Does an early version of 1.12 also have this issue?
That is, uh, somewhat unexpected! Weird.
Hm. What that means is it called sceKernelMemcpy a lot of times, so no single call was slower than 14.25 ms.
I wonder if this is somehow from the memory tagging... would be unfortunate. If yes, hopefully we can find a way to fix. Given the version range, that's the first suspect that pops out at me... it also invalidates icache, though.
-[Unknown]
Memory tagging for the Memory Viewer? May be we should have an option to enable it for debugging purpose only, so it won't affects common players, since common players won't be using debugging features anyway.
Well, I really want it in save states even from someone who wasn't debugging. It's also much easier for someone to get involved with debugging if there aren't secret hidden settings they have to enable to make things work well. Already hard to get into it, don't want it harder.
In this case, my suspicion is there's just some unfriendly use case (if it's that) which can be optimized. The storing of tags is pretty quick, and it already skips fine-grained info by default.

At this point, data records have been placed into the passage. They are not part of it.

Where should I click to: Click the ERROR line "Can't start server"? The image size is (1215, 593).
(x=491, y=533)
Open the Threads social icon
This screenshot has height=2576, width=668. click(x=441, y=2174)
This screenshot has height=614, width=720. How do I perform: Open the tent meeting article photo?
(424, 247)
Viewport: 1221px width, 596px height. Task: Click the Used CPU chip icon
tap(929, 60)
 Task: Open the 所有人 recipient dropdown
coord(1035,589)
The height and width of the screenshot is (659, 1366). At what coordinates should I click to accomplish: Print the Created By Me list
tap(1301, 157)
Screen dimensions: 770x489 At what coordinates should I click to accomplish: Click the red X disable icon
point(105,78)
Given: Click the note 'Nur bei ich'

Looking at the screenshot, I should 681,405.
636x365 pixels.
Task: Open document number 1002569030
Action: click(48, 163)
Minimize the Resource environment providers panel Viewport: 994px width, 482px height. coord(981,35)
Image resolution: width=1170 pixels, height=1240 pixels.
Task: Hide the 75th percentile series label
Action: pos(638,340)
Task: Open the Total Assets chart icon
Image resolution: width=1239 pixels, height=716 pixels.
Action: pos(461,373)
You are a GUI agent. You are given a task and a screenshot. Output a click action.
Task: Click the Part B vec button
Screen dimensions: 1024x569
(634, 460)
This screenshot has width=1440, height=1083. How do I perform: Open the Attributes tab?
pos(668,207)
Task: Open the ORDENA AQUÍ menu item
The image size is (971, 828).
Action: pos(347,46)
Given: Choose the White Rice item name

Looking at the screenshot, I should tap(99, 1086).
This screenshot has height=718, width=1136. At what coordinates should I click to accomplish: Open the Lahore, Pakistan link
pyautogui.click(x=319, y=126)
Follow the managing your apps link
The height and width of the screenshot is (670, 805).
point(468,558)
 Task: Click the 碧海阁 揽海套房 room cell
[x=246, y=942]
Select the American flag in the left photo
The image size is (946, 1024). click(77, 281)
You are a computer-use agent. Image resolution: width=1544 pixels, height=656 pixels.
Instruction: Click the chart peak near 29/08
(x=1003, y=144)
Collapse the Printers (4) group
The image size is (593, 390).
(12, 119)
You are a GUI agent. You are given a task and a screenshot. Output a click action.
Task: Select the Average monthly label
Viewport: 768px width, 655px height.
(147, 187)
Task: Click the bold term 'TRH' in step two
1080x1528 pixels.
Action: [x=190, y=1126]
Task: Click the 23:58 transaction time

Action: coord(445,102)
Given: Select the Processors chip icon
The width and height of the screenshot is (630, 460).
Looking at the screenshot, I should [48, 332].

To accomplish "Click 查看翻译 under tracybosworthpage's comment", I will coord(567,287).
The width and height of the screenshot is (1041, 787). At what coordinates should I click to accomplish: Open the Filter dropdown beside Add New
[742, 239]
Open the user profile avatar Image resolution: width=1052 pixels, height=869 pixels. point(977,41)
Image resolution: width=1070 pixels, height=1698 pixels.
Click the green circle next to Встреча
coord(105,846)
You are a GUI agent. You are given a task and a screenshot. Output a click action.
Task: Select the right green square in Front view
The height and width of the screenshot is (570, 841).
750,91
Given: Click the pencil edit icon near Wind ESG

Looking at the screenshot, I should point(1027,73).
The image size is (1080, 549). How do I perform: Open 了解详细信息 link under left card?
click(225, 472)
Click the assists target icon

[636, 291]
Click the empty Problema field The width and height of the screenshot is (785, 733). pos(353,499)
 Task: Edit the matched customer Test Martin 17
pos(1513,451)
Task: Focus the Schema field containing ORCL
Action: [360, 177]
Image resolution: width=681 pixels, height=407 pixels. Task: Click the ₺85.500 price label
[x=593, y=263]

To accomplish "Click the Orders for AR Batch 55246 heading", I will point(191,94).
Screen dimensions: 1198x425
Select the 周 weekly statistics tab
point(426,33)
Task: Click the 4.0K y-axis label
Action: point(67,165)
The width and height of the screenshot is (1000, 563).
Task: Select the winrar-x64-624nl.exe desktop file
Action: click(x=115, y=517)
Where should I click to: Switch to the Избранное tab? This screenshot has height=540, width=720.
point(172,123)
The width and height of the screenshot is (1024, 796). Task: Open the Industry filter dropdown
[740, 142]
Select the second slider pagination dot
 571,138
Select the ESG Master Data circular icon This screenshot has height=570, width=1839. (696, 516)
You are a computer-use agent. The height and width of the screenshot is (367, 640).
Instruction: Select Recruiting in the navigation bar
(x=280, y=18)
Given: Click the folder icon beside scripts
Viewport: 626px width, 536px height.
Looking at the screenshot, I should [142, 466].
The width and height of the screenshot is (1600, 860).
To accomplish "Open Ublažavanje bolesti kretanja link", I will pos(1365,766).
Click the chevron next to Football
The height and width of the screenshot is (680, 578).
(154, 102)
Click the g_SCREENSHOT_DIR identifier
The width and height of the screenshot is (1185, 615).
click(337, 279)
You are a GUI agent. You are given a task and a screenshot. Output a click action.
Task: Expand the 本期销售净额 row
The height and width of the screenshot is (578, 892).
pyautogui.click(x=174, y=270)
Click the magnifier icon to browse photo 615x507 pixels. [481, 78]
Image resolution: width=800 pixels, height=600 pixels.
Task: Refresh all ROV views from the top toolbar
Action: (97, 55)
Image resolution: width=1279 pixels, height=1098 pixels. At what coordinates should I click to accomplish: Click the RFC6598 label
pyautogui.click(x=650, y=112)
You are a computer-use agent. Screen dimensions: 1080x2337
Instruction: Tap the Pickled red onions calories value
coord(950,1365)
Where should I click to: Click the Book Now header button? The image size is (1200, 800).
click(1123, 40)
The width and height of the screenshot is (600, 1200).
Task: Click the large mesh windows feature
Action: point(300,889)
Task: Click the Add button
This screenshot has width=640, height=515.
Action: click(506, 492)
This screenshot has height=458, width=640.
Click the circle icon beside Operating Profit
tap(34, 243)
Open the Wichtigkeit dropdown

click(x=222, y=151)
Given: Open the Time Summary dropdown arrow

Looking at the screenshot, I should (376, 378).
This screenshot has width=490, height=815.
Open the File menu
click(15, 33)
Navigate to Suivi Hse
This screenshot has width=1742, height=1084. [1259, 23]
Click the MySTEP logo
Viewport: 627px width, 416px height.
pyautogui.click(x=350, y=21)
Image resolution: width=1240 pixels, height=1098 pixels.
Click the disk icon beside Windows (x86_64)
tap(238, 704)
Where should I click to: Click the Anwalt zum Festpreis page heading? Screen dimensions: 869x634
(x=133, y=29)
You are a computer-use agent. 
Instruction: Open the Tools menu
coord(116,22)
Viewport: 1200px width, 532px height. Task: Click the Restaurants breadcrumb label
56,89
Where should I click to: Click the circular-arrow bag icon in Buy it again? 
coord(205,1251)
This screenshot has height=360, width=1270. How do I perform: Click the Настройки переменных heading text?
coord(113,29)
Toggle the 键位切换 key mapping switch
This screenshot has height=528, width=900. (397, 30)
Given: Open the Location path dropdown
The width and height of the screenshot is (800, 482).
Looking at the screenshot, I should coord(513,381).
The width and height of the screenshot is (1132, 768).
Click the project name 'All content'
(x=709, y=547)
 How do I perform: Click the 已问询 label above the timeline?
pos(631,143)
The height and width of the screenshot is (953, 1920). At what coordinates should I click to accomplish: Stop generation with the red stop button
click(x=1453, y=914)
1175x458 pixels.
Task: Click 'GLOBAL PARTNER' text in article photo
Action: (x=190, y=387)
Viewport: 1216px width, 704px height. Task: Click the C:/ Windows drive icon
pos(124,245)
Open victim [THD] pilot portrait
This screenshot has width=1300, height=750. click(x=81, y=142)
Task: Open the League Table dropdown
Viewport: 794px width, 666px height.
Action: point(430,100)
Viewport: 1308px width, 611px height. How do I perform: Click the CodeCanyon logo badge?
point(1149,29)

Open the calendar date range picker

Anyway, it's just a guess so we shouldn't dig to far into it without better evidence.
-[Unknown]
UPDATE
The latest working version from Google Play is 1.11.3. ~~The issue occurs with v1.11.2-85-g19bd943ad and above. v1.11.2-80-g2de6b359c works fine.~~
But there may be a several issues between these versions. Because the speed on v1.11.2-85-g19bd943ad is about 65%. While on the release v.12.3 about 40%.
It feels like some other change above v1.11.2-85 also affects the speed.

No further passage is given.